I had also incorrectly assumed that every package that ignores dependencies of unbuildable components also supports per-component build.

Yeah, but I think the converse is true (per-component = correct handling of non-buildable components.)

I'm not sure I understand this part. Can we always reach all of the internal libraries if we have the main library from the installed package index? I think that is all the solver needs to do.

Not necessarily. For example, we may have registered an internal library which was only linked by the test suite, but not by the actual public library of a package. @dcoutts would probably say that this just means we shouldn't have registered it but it seems better to me to not assume any relationship without tracing the dependency relations.

For "solver targets", maybe we should just give the solver a list of packages to solve for and apply a preference to build all components within each of those packages. Is there any situation where we would want to give the solver a subset of a package's components as targets?

Yeah I'm not sure what the default should be. What we have right now is best effort which seems to work decently well, so maybe every component would have a designation like, "never", "best-effort", "always", with everything defaulting to best-effort.

grayjay commented 6 years ago

After #4884 and #5304, the solver stores the two components that are involved in each dependency. The dependent component is a D.Solver.Types.ComponentDeps.Component, and the depended upon component is a library or executable. The two PRs also implement the part of "Component dependency validation steps" from https://github.com/haskell/cabal/issues/4087#issuecomment-287665861 that checks for the existence of components, though the solver doesn't track whether components are enabled yet.

phadej commented 5 years ago

Lack of this feature required to split of test-suites and benchmarks from containers. And probably will need to do the same exercise for time. Also I cannot use QuickCheck in the tests of splitmix anymore, as QuickCheck depends on splitmix. This list grows as v2-build gets adapted.

IMO, not having this in 3.0 makes v2-build unconvinient for packages deep down in the dependency tree.

Is there anything one can do to make this happen sooner, than later.

Ericson2314 commented 5 years ago

I would be very happy to teach Cabal cross immediately if only this were done, too.

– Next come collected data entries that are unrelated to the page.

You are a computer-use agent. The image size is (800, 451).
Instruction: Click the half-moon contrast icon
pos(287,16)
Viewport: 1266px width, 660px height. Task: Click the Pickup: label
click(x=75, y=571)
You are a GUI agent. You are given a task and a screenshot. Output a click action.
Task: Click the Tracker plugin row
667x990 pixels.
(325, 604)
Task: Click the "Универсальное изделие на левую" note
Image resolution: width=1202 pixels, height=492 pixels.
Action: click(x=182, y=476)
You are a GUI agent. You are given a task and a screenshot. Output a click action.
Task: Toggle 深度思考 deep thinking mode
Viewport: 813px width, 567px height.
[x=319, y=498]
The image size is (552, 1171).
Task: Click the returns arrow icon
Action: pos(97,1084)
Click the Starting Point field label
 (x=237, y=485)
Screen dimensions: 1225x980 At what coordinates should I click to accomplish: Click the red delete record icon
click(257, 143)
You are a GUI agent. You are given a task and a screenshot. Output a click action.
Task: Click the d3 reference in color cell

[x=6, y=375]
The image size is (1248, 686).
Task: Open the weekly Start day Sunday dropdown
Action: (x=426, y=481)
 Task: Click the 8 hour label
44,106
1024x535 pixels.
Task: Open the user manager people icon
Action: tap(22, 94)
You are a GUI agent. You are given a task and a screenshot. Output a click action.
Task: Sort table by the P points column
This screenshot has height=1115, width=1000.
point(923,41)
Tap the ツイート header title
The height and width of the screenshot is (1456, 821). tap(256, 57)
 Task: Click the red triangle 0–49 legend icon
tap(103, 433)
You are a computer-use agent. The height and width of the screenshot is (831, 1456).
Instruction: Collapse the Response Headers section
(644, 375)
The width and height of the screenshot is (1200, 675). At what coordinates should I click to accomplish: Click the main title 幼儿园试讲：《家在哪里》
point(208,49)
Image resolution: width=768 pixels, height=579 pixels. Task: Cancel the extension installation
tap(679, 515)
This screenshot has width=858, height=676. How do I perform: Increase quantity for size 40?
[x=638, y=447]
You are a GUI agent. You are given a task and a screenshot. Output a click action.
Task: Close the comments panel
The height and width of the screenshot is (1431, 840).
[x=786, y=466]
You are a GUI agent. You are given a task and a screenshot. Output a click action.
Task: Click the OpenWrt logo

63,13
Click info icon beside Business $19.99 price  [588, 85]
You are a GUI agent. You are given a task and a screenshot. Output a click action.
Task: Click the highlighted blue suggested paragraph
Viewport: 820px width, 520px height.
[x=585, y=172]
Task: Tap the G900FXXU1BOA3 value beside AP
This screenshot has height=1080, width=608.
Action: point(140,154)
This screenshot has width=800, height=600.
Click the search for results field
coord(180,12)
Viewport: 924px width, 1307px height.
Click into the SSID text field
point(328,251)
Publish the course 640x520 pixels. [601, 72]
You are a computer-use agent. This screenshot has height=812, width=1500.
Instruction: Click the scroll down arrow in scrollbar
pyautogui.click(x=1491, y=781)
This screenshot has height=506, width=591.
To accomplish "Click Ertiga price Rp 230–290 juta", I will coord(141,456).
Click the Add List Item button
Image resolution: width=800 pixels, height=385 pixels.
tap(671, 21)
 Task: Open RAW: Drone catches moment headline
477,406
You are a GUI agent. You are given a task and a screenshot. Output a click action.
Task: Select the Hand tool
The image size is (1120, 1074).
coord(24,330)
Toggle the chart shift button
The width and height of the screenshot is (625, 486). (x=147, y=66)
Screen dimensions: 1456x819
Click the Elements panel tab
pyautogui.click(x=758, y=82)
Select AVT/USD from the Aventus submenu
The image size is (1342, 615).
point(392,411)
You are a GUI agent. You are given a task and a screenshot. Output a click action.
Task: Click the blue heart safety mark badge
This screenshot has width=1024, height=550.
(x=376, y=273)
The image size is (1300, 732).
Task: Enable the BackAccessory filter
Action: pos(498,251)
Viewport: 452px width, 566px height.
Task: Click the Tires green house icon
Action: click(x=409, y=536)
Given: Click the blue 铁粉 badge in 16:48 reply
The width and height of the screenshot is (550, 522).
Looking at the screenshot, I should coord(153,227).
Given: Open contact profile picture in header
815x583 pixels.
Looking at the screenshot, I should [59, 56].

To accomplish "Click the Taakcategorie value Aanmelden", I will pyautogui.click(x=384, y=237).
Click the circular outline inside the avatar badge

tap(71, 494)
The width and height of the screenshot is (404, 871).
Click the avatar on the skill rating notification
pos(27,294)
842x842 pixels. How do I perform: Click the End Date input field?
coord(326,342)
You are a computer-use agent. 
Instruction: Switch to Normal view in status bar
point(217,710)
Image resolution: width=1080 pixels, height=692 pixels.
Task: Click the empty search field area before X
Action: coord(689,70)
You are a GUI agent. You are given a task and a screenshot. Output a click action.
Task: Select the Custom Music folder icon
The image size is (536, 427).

grayjay commented 5 years ago

I'm less familiar with the change that would be required to allow cycles between packages, but I think it could be implemented separately from the other parts of this feature, like the changes to flag variables. Unless I'm missing something, it would mainly require changes to cycle detection and the conversion from the solver's dependency graph to the one used outside of the solver:

I'm not sure how much code outside of the solver will also need to be changed to maintain the dependencies between components and ensure that components are built in the correct order. I'm also not sure if there will be other issues with having cycles between packages in the solver, such as infinite loops.

I don't think I'll have time to work on this feature in the near future, though I could try to answer questions or review code if anyone else wants to implement it.

Ericson2314 commented 5 years ago

@grayjay

Should we only relax cycle detection for tests and benchmarks for now?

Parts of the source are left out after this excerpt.